题目:Big EHR Data: A Directed-Graph Network of Disease-Disease Interactions
演讲者:Hulin Wu, University of Texas Health Science Center at Houston,US
时间:2017年6月30日上午 9:00-10:00
地点:理科楼408
摘要: Based on two health care Big Data sets with sample sizes n=10 million and 50 million respectively, we derived different types of disease-disease networks using the longitudinal information. We establish both short-term and long-term directed networks as well as the simultaneously-occurring undirected network of 1660 PheWAS disease groups. Among 2,753,940 possible disease pairs, we identified 646,969 for long-term and 10,587 for short-term significant pairs, respectively, which were observed in at least five patients and had relative risk (RR) > 1 with significance at 0.05 level after Bonferroni corrections. Among 1,376,970 possible disease pairs of simultaneous occurrence, we identified 18,137 which were observed in at least five patients and had RR > 1 with significance at 0.05 level after Bonferroni corrections. Based on the results, we define a new disease Influence Factor (IF). For the short-term network, the top diseases with the highest IF is more likely pregnancy related; while for the long-term network, it is more kidney related diseases. More clinical implications from these findings will be discussed. I will also discuss the challenges in Big Data research and future trends.
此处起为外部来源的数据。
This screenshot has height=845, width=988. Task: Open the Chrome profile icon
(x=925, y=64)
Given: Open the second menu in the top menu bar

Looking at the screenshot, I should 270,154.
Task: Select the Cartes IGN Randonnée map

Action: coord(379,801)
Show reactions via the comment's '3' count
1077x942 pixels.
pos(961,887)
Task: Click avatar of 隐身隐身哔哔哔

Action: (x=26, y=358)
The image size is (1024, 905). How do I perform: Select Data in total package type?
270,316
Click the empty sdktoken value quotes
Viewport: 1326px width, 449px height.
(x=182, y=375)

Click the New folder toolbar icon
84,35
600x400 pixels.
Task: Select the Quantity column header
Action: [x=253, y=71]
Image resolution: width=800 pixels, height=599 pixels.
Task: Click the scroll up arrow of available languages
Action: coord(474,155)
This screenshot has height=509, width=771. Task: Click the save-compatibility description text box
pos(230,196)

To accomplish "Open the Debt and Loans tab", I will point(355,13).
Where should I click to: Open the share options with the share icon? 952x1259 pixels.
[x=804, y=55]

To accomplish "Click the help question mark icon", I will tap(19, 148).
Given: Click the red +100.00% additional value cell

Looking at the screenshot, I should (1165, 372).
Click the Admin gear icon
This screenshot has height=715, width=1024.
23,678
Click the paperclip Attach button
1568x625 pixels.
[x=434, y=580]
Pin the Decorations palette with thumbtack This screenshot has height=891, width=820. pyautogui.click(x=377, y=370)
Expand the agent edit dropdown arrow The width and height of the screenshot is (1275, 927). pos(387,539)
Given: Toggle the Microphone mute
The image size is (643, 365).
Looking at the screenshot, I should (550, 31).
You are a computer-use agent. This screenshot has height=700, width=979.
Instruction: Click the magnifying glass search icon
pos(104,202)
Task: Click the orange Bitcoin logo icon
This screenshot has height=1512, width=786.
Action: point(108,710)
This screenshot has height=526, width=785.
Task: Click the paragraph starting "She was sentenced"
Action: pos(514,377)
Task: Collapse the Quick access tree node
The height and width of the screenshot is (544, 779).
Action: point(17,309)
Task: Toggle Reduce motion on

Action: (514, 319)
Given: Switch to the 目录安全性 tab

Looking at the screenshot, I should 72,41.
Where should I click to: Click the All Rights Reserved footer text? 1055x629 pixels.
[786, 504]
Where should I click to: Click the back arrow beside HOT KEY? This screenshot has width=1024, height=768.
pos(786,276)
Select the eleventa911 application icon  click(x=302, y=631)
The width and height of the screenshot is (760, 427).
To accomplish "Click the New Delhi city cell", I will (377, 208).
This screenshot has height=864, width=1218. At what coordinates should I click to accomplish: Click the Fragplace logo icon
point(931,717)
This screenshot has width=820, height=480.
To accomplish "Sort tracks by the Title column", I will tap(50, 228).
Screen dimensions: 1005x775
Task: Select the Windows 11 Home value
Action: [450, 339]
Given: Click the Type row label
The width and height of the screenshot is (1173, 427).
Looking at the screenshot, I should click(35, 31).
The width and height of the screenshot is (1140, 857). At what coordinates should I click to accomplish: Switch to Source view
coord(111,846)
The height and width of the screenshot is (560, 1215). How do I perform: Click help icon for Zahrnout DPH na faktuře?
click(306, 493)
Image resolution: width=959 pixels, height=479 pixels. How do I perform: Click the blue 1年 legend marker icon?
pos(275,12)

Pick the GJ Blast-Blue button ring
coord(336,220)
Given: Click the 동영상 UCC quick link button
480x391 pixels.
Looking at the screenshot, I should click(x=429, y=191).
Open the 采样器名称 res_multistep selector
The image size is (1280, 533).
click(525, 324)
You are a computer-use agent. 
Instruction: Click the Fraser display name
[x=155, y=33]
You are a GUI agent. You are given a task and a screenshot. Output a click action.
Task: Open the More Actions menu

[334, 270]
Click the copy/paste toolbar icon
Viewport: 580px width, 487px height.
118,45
简介:武虎林教授于1994年毕业于弗罗里达州立大学。目前任休斯敦的德克萨斯大学健康科学中心公共卫生学院生物统计系主任。武教授的研究兴趣包括生物医学和健康科学大数据分析,复杂的高维数据分析、微分方程模型的统计方法和理论,计算系统生物学以及生物信息学在免疫学和传染病上的应用。武教授已在生物统计、生物信息、计算生物学、免疫学及传染病预测等研究领域发表了100多篇研究论文和两本专著,是微分方程和动力学模型的统计方法领域先驱者和开创者之一。在过去十几年来候选人从美国国家卫生研究院(NIH)作为项目负责人获得的研究开发基金总计超过3千万美元(约人民币2亿元),是美国生物统计学领域中获得美国国家资助大数据相关科研经费支持最多的教授。武教授的团队已研究开发了多个大数据分析预测软件和数据库,并有效地应用于生物信息和医学研究当中。特别是研究出的处理各种复杂数据的模型和算法,包括首创的基于海量数据高维微分方程基因网络模型,改进的分布式基因演变非线性优化算法,贝叶斯高维状态空间预测模型和算法等等,在国际上都处于领先水平。近期研发的基于大数据的高维动态网络预测模型,可用于复杂管理系统优化,动态系统预测及多维信息资源整合。